Estate 2005: vince il turimo “mordi e fuggi”.

Viaggi - Feste e Ricorrenze



“I risultati sull’andamento dell’estate turistica assomigliano più ad un bollettino sanitario sullo stato di salute precario di un malato, che allo sviluppo del principale settore economico del Paese”. Con questo amaro commento il Presidente della Federalberghi-Confturismo Bernabò Bocca ha introdotto la presentazione dei dati riguardanti il turismo estivo in Italia.


Un’estate, dunque, quella del 2005, che ha registrato un forte calo di presenze innanzitutto nelle regioni italiane bagnate dal mare, dal Friuli Venezia Giulia alla Sardegna e alla Calabria, dove rispetto allo scorso anno il numero di turisti è diminuito del 25 per cento (secondo le rilevazioni del Sib - Sindacato italiano balneari).


A scoraggiare i turisti sono intervenuti molteplici fattori: il maltempo e le temperature inferiori alla media stagionale, ma soprattutto l’effetto prezzi alti, che si è fatto ha influito pesantemente sul turismo balneare. Viaggi e vacanze sono aumentati del 10 per cento rispetto al 2004, mentre negli stabilimenti il costo del lettino è salito del 6 per cento e quello dell´ombrellone addirittura del 12,6 per cento.


Secondo i dati raccolti da Federalberghi tra le proprie 126 Associazioni Albergatori disseminate sull’intero territorio nazionale, gli italiani hanno fatto vacanza in un numero sicuramente maggiore rispetto alle previsioni (almeno il 50 per cento), ma hanno avuto a disposizione una minor capacità di spesa ed hanno così optato, in molti casi, per il cosiddetto “turismo mordi e fuggi”: al mare si trascorrono solo i weekend, quando gli stabilimenti balneari si riempiono, rimanendo invece semivuoti durante i giorni feriali. Hanno fatto concorrenza ai pacchetti turistici nelle località balneari italiane i soggiorni all’estero (Tunisia e Croazia in particolare), anche più del 30-35 per cento più economici.


Tale fenomeno ha prodotto un minor numero di pernottamenti alberghieri, periodi di soggiorno continuativo più brevi (8/10 giorni rispetto ai 12 giorni previsti ad inizio estate), un taglio della quantità di servizi richiesti (meno pensioni complete, meno consumazioni al bar, meno extra a tavola), un calo del fatturato (stimabile almeno in 1 miliardo di euro).

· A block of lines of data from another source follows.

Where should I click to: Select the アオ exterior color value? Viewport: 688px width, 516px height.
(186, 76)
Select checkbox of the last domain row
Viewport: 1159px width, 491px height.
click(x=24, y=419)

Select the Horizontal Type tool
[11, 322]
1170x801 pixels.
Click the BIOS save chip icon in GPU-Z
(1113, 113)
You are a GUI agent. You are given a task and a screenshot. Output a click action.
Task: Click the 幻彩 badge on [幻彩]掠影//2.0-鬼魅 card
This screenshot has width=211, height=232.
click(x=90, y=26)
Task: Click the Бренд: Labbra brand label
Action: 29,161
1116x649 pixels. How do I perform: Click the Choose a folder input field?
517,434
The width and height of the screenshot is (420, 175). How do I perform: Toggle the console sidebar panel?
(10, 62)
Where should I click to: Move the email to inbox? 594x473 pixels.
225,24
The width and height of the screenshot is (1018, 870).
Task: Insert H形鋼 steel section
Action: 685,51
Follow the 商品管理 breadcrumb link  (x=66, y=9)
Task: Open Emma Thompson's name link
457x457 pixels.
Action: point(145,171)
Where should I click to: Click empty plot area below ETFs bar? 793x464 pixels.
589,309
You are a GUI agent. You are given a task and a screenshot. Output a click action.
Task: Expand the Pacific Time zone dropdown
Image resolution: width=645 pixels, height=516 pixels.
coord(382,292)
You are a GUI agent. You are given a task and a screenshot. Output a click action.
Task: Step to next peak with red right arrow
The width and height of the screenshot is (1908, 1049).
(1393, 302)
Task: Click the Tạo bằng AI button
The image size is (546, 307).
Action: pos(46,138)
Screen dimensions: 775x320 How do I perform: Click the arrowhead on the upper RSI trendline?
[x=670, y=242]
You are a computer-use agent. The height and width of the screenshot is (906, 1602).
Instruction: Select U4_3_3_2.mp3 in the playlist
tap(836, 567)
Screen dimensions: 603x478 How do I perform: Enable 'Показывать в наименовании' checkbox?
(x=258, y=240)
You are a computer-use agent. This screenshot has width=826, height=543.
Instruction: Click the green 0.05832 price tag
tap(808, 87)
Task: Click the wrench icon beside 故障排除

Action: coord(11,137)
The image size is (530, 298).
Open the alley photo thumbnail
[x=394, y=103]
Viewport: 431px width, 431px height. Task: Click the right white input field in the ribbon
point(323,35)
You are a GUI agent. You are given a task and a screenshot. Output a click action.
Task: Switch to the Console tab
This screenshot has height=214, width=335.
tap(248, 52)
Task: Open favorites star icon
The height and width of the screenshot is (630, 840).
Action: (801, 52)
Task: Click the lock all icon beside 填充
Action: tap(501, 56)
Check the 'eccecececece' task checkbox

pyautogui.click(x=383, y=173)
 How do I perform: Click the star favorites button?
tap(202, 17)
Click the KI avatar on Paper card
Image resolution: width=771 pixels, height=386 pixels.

A “snobbare” il Belpaese sono stati quest’estate anche i turisti stranieri, con un calo vertiginoso della clientela tedesca, che da sola rappresentava il 33 per cento dei pernottamenti alberghieri degli stranieri in Italia, mentre qualche segnale di ripresa si è registrato sul fronte delle presenze di francesi, inglesi, belgi e dell’intera area del Nord Europa.


Tra le tipologie turistiche, quelle che sembrano aver sofferto meno sono state le città d’arte, con Roma in cima alla classifica, mentre le località sui laghi hanno visto una tenuta degli italiani ed una flessione sempre dei tedeschi. Le località di montagna, infine, hanno sofferto la minor capacità di spesa degli italiani ed il calo dei tedeschi, compensato in parte da un maggior numero di turisti dal Nord Europa.


A commento dei dati raccolti Bernabò Bocca ha ricordato come l’Italia non abbia più da quasi quindici anni il Ministero del Turismo, nonostante più della metà dei suoi abitanti sia propenso alla sua reintroduzione. Secondo Bocca il nostro Paese dovrebbe dare attuazione ai cosiddetti “Buoni Vacanza”, previsti nella Legge Quadro sul Turismo del 2001 e volti a favorire le vacanze delle famiglie. Tra i provvedimenti urgenti di cui l’Italia necessiterebbe, secondo il presidente della Federalberghi, rientra infine la possibilità per le imprese turistiche di accedere ad un credito bancario turistico agevolato all’1 per cento, come accade in altri Paesi, per accelerare quelle opere di ristrutturazione ed ammodernamento che consentano, pur in una fase recessiva, di adeguare sempre meglio le nostre strutture.